Zika virus (ZIKV) has recently emerged as an explosive pandemic associated with severe neuropathology in newborns and adults. There are no ZIKV-specific treatments or preventatives; thus, development of a safe and effective vaccine is a high priority. Messenger RNA (mRNA) containing modified nucleosides is emerging as a versatile and highly effective vaccine platform, which generates potent T follicular helper (Tfh) cell and neutralizing antibody responses to diverse viral pathogens. In this study, we developed a nucleoside-modified mRNA-based vaccine against ZIKV and determined its immunogenicity and protective efficacy in mice and non-human primates.
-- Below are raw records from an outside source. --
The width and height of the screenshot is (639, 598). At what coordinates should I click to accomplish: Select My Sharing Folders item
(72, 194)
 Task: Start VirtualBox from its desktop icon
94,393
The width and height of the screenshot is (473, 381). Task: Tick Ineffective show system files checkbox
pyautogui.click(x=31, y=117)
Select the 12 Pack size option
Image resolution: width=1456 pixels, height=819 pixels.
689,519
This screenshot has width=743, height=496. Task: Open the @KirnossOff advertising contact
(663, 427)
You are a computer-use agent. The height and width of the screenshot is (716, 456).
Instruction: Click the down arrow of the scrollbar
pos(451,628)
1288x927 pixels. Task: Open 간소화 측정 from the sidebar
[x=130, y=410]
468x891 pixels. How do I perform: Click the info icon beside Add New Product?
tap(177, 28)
Nucleoside-modified mRNA encoding the pre-membrane (prM) and envelope (E) glycoproteins from a 2013 ZIKV outbreak strain (H/PF/2013) was transcribed with T7 phage RNA polymerase using 1-methylpseudouridine triphosphate in place of UTP. mRNA was purified by HPLC and incorporated into lipid nanoparticles (LNPs). Mice and rhesus macaques were immunized once intradermally with prM-E mRNA-LNPs. Serology was followed by IgG ELISA and three types of neutralization assay: plaque and focus reduction neutralization tests and reporter viral particle assay. Animals were challenged with ZIKV PRVABC59 (Puerto Rico, 2015) and viral loads were followed by quantitative RT-PCR.
High and stable levels of Zika E-specific IgG and neutralizing antibody were generated after a single immunization of ZIKV mRNA-LNPs in both mice and rhesus macaques. Neutralizing titers in multiple assays exceeded levels that previously protected animals in passive transfer experiments. A single immunization with 30 μg of ZIKV mRNA-LNPs protected mice from detectable viremia (<200 copies/ml) following a ZIKV challenge at 2 weeks (short-term) or 5 months (long-term) post-vaccination. A single low-dose immunization with 50 μg (0.02 mg/kg) protected rhesus macaques from detectable viremia (<50 copies/ml) following a challenge at 5 weeks post-vaccination.
The ZIKV prM-E nucleoside-modified mRNA-LNP vaccine is potently immunogenic in mice and rhesus macaques. This vaccine platform requires only a single administration of a low dose of mRNA to generate a rapid, long-lived, and protective immune response, which is mediated by potent Tfh cell induction. Nucleoside-modified mRNA-LNP represents a new and advantageous vaccine candidate for a global public health campaign against ZIKV, with ongoing expansion to other pathogens.